Два года Магритт проучился в Королевской Академии Изящных Искусств в Брюсселе, которую покинул в 1918 году. В это время он познакомился с Жоржеттой Бергер, на которой женился в 1922 году и с которой прожил до самой смерти в 1967.

Магритт работал художником плакатов и рекламы на фабрике бумажной продукции вплоть до 1926 года, когда контракт с брюссельской галереей Сенто позволил ему полностью посвятить себя живописи.

В 1926 году Магритт создаёт сюрреалистическую картину «Потерянный жокей», которую считал своей первой удачной картиной такого рода. В 1927 году устраивает свою первую выставку. Критики признают её неудачной, и Магритт с Жоржеттой уезжают в Париж, где знакомятся с Андре Бретоном и вступают в его кружок сюрреалистов. В этом кружке Магритт не потерял свою индивидуальность, но вступление в него помогло Магритту обрести тот фирменный своеобразный стиль, по которому узнаются его картины. Художник не боялся спорить с другими сюрреалистами: например, Магритт отрицательно относился к психоанализу и особенно к его проявлениям в искусстве. Действительно, природа его творчества не столько психологическая, сколько философски-поэтическая, порой основанная на парадоксах логики.

С 1932 по 1945 художник трижды вступал в Коммунистическую партию Бельгии и также трижды покидал её ряды[1].

После расторжения контракта с галереей Сенто Магритт возвращается в Брюссель и снова работает с рекламой, а затем вместе с братом открывает агентство, которое даёт им постоянный доход.

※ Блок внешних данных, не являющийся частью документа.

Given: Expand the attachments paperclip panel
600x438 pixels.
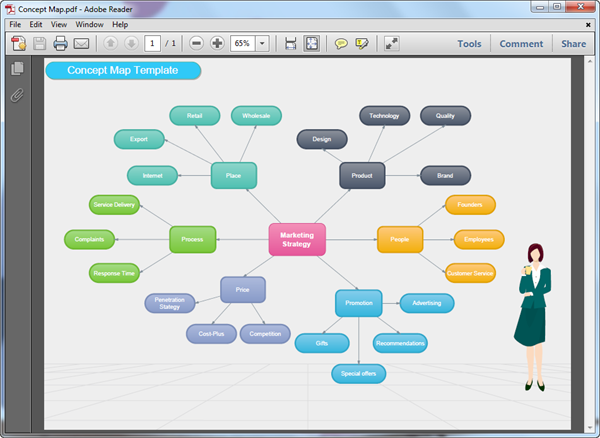Looking at the screenshot, I should 17,95.
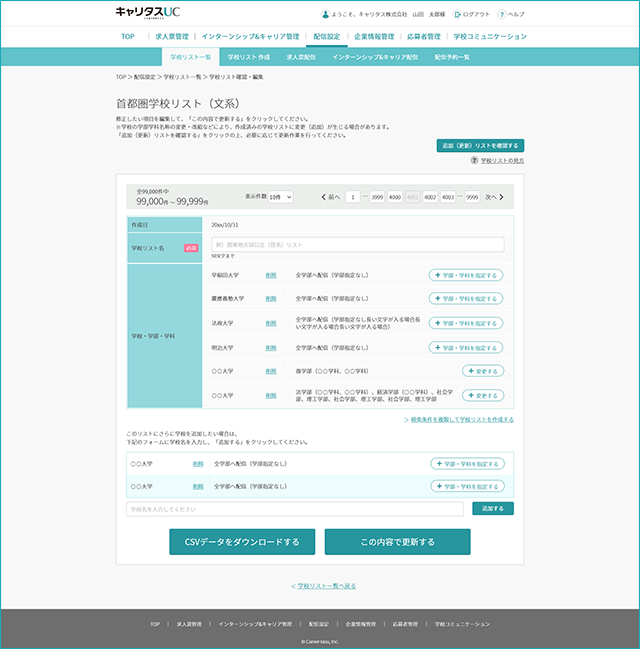Open help via question mark icon
The image size is (640, 649).
point(502,14)

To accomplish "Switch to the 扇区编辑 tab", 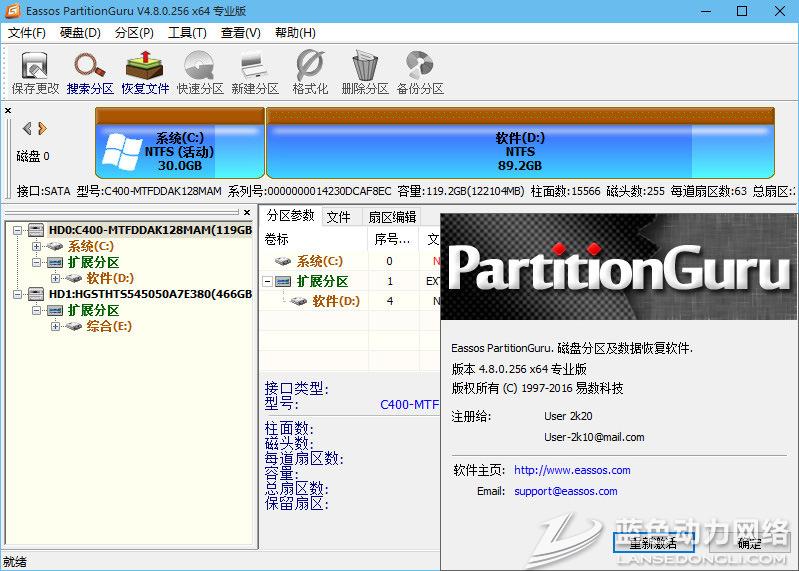I will [x=391, y=217].
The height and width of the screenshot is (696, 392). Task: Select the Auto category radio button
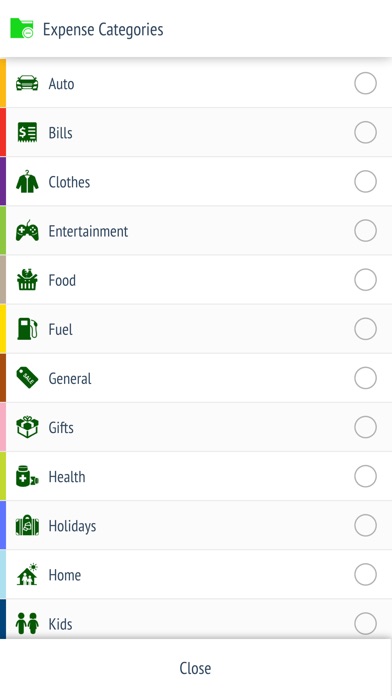tap(365, 83)
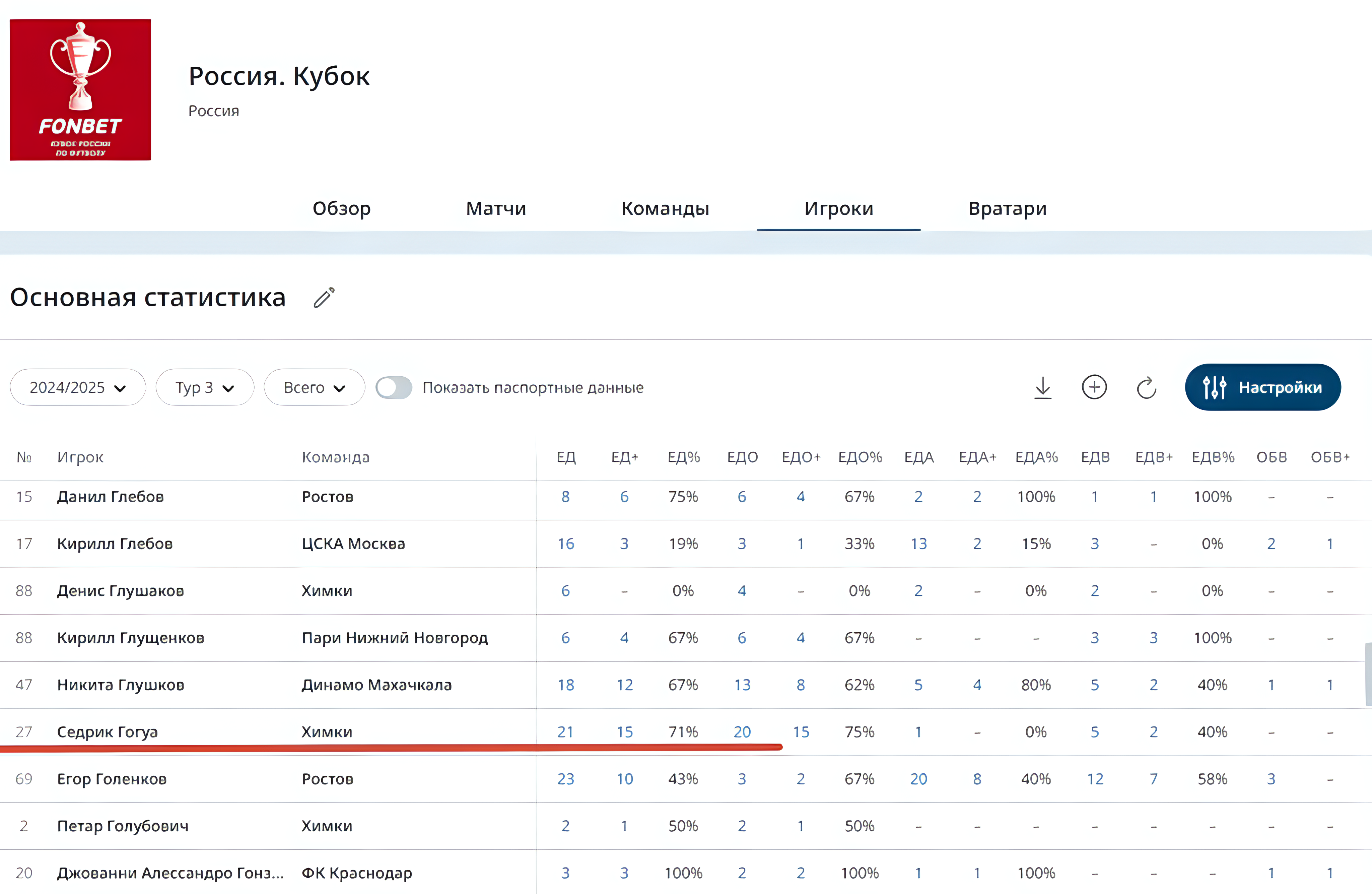Open the Всего filter dropdown
The height and width of the screenshot is (894, 1372).
[x=314, y=387]
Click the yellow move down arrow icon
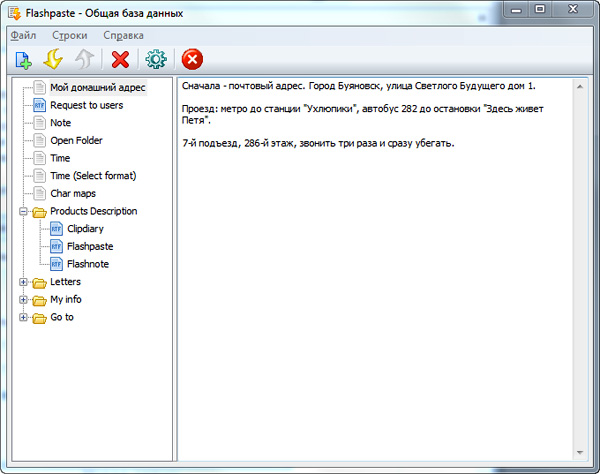600x474 pixels. 55,60

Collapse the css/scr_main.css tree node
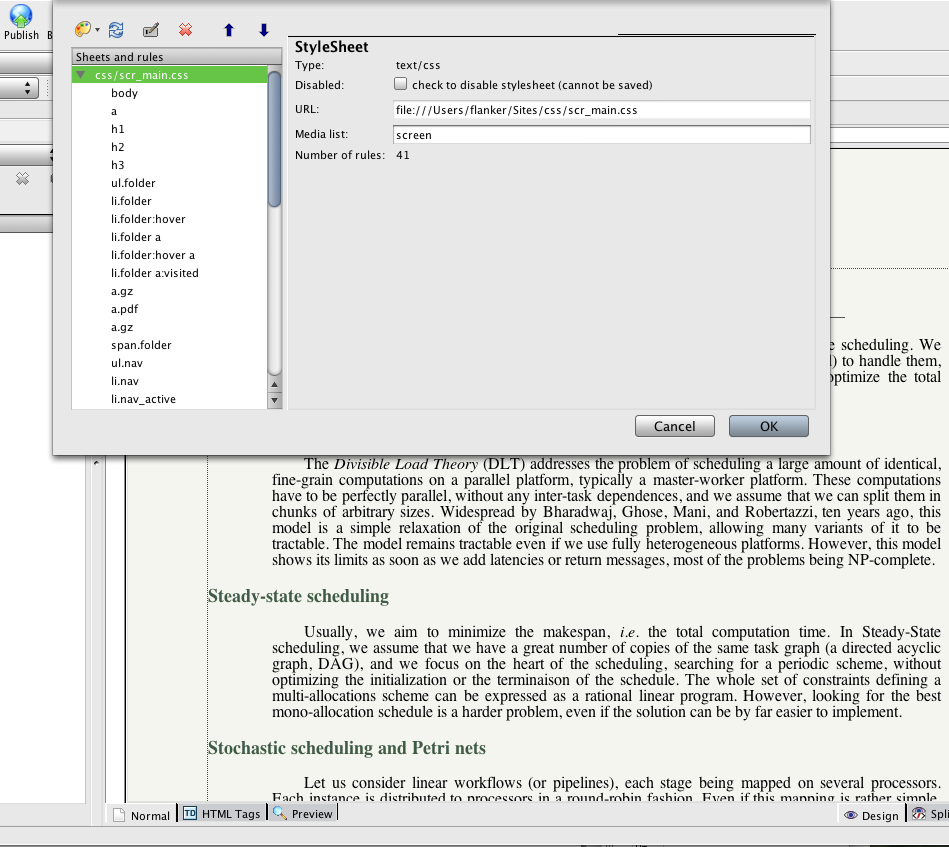[x=81, y=75]
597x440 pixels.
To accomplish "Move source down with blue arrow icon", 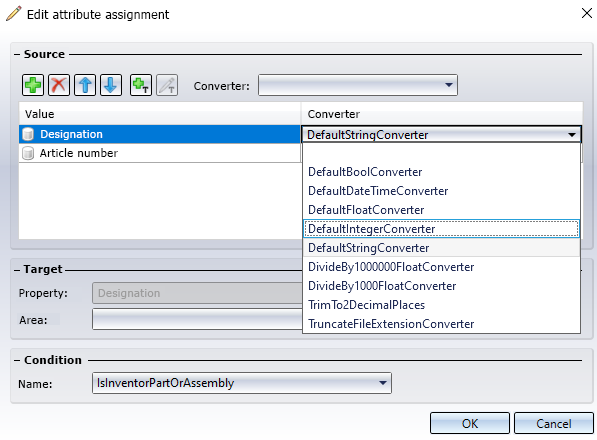I will tap(111, 85).
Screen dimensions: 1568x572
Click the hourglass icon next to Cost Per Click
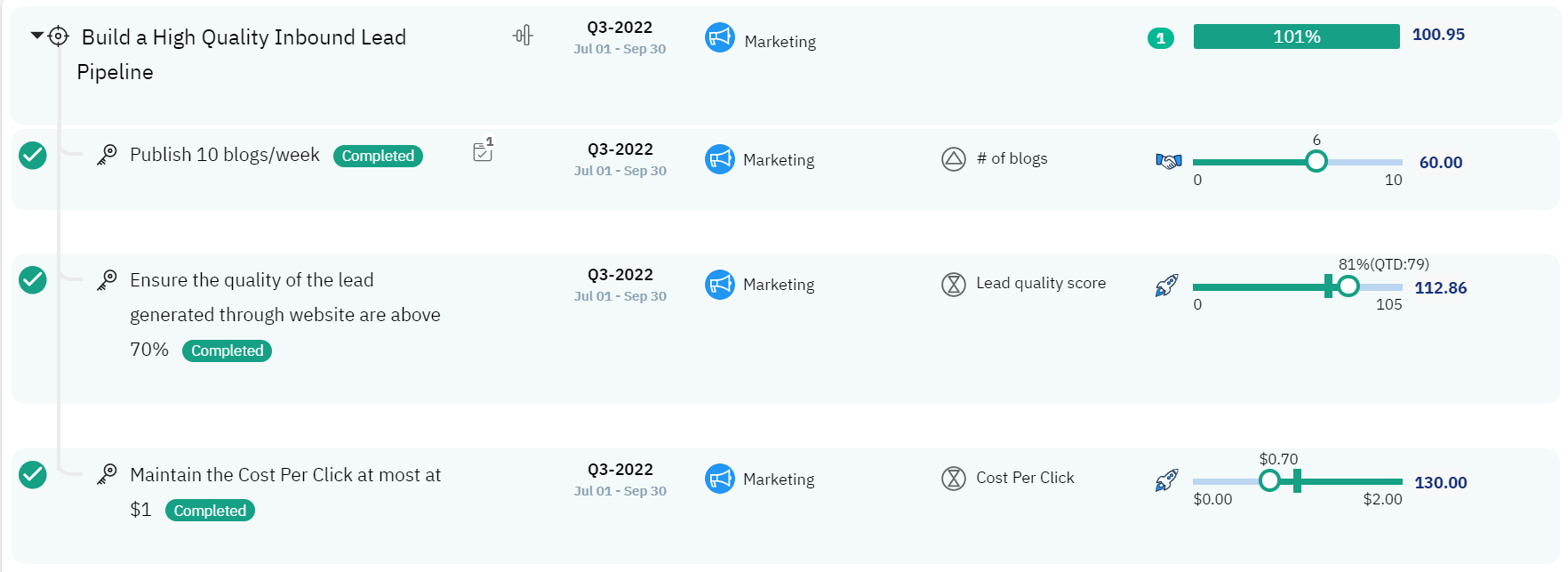pyautogui.click(x=953, y=479)
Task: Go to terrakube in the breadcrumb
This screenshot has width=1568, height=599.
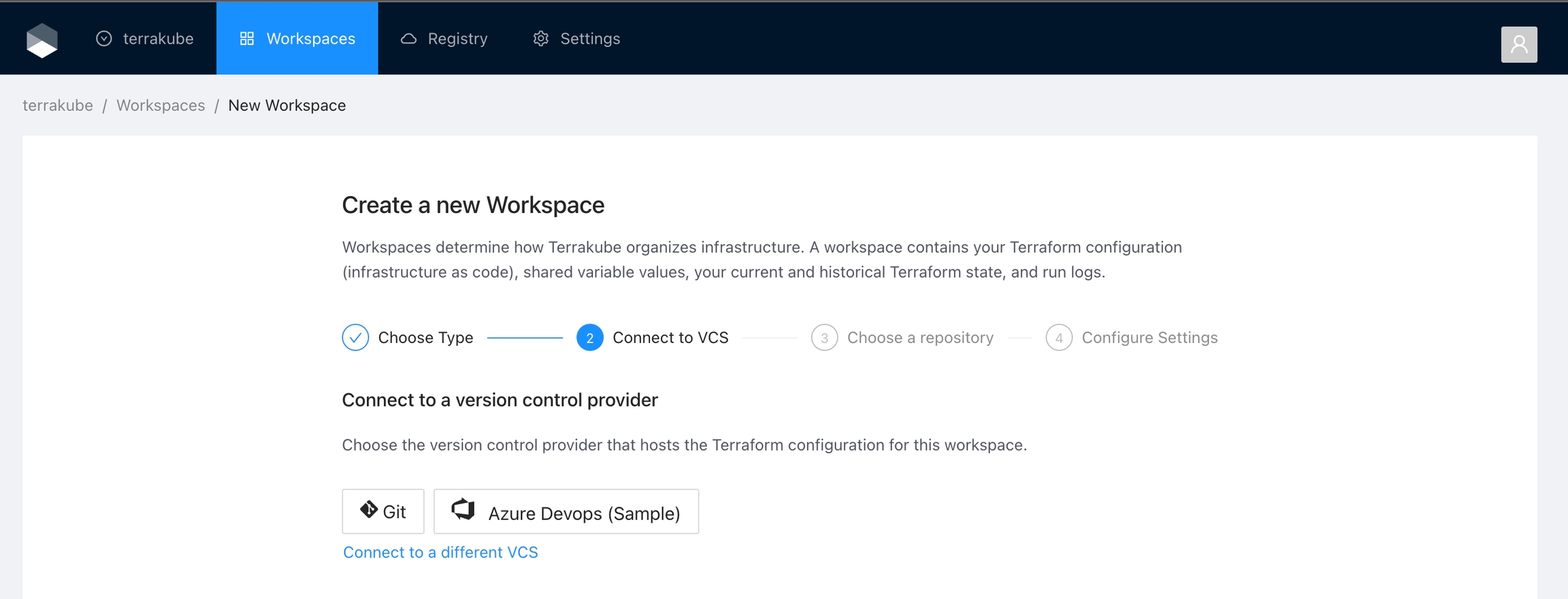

Во время германской оккупации Бельгии во время Второй мировой войны Магритт сменяет цветовую гамму и стилистику своих картин, приближаясь к стилистике Ренуара: художник считал важным взбодрить людей и вселить в них надежду.

Однако после войны Магритт перестаёт писать в таком «солнечном» стиле и возвращается к образам своих довоенных картин. Перерабатывая и совершенствуя их, он окончательно формирует свой странный стиль и добивается широкого признания.

Магритт умер от рака поджелудочной железы 15 августа 1967 года, оставив недописанным новый вариант своей, возможно, самой известной картины «Империя света». Похоронен на Схарбекском кладбище.

2 июня 2009 в Брюсселе открыт музей Магритта ([os.colta.ru/news/details/10488]). Изображен на бельгийской почтовой марке 1993 года.

Философия и стиль

Для картин Магритта характерен отстранённый, как бы невозмутимый стиль. На них изображаются обычные предметы, которые у Магритта, в отличие от других крупных сюрреалистов (Дали, Эрнст), почти никогда не теряют своей «предметности»: они не растекаются, не превращаются в собственные тени. Однако само странное сочетание этих предметов поражает и заставляет задуматься. Невозмутимость стиля только усугубляет это удивление и погружает зрителя в некое поэтическое оцепенение, вызванное самой тайной вещей.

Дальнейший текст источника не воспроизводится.